Carly Boxer joined the Department of Art History this fall as the Robert J. Carney Postdoctoral Fellow in Medieval Art and Architecture and is currently leading a new course, "HART 377/577: Medieval Manuscripts," this semester. Prior to joining Rice, Boxer held the Council on Library and Information Resources Mellon Fellowship for Dissertation Research in Original Sources and earned her Ph.D. in Art History at the University of Chicago with research focusing on medieval art whose work centers on the connections between medieval image-making practices and period ideas about vision, knowledge, and the capacity of images to structure and guide thought. Boxer’s current book project examines manuscripts related to medicine, health, and healing made in late medieval England to propose that images in these books functioned as pedagogical tools.

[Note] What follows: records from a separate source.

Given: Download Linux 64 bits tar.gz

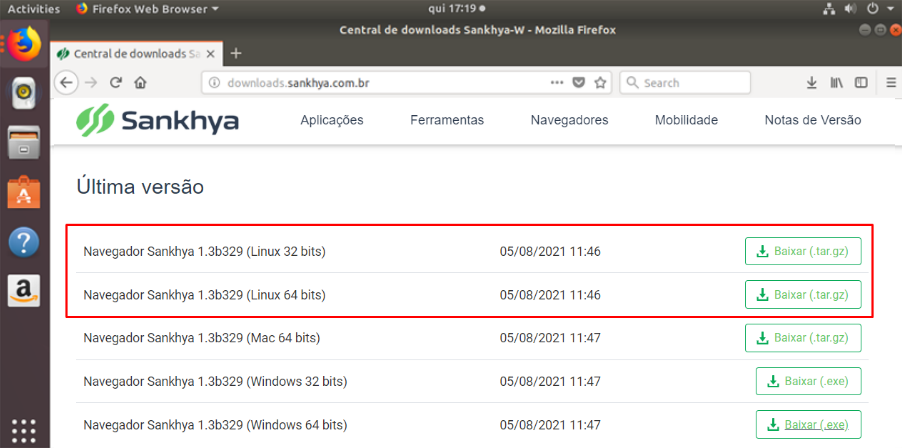Looking at the screenshot, I should 803,294.
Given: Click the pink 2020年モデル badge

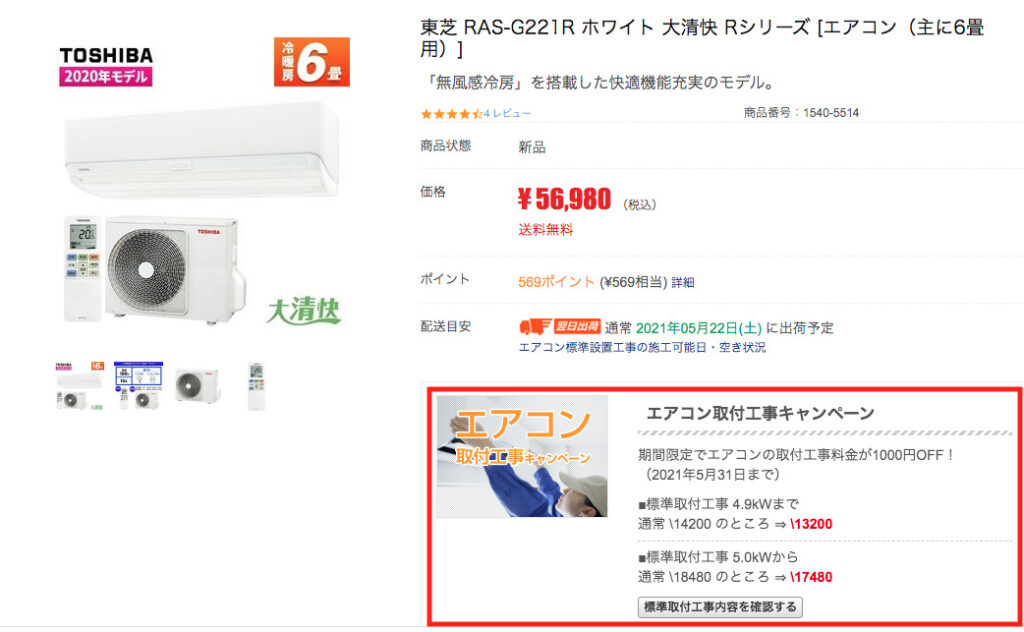Looking at the screenshot, I should [106, 76].
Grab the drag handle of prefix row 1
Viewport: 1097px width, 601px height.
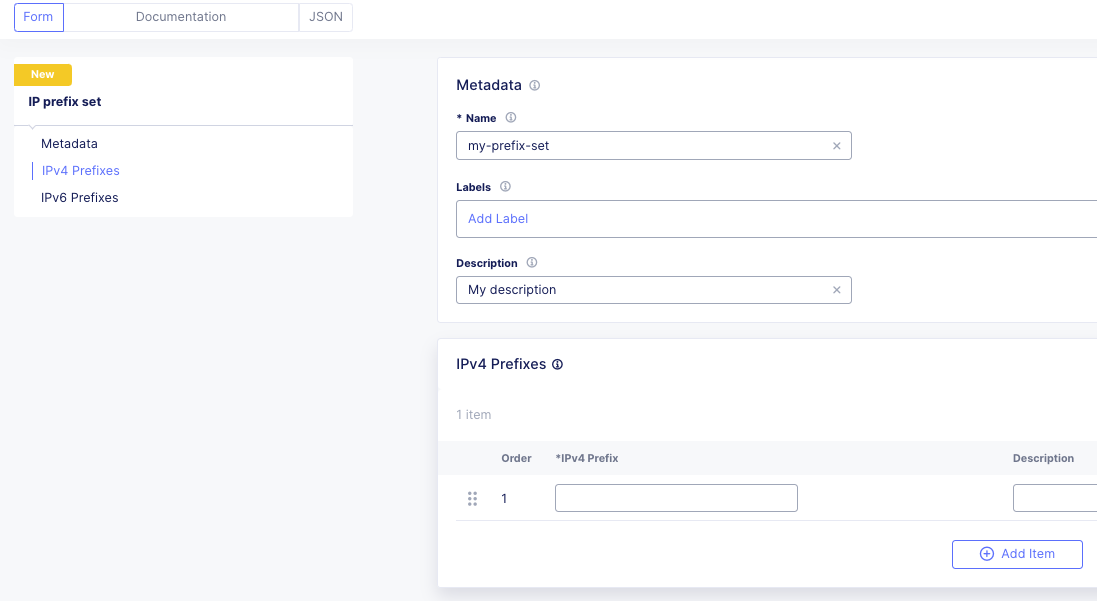[x=472, y=498]
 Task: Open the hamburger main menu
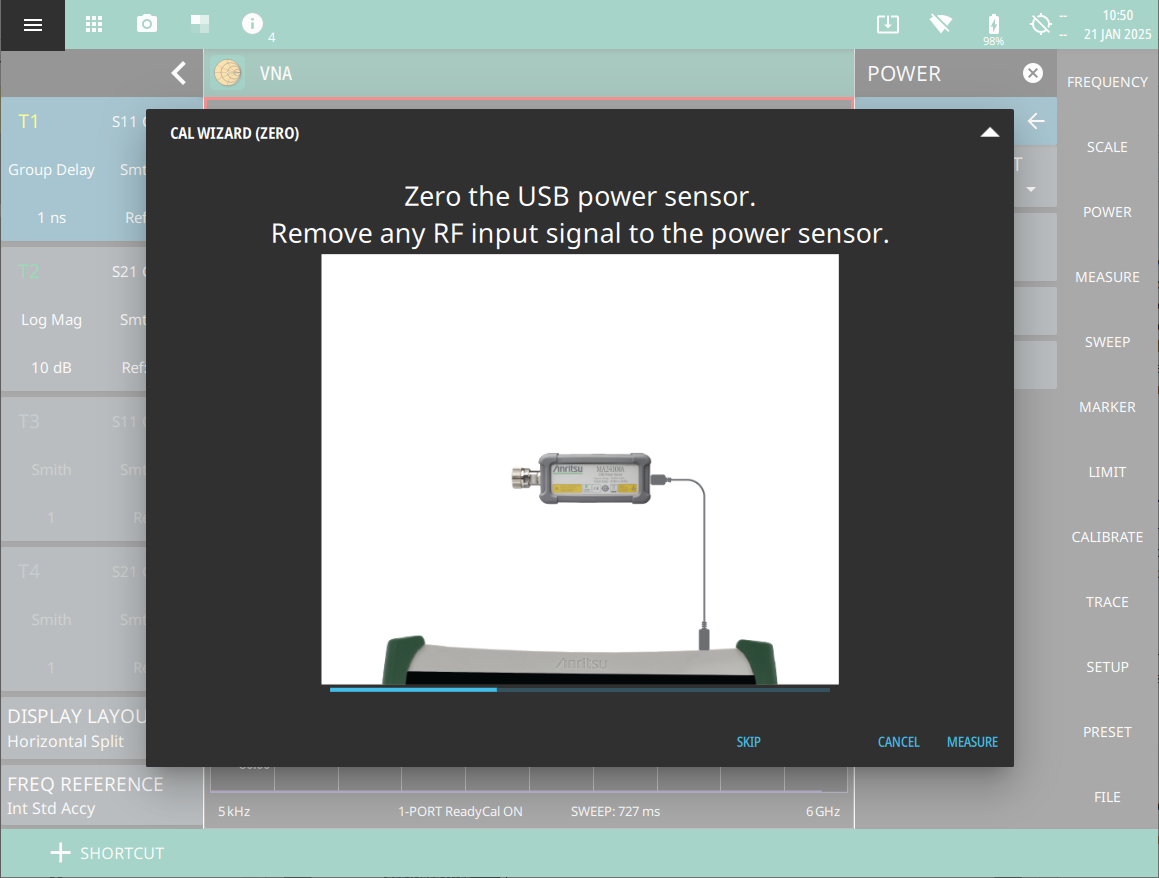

Next spring, Boxer will be teaching a new undergraduate course, "Radical Bodies in Medieval Art," which will investigate the representation and perception of bodies, human and otherwise, in medieval visual culture by focusing on bodies that were thought to be “different.” By focusing on approaches to representing bodily differences and attitudes toward perceived difference, the course will place special emphasis on how medieval ideas about gender, sexuality, and race found expression in art objects.
Before this semester wraps, Boxer will be presenting at the department Brown Bag Lecture to discuss her current research to art history faculty and graduate students.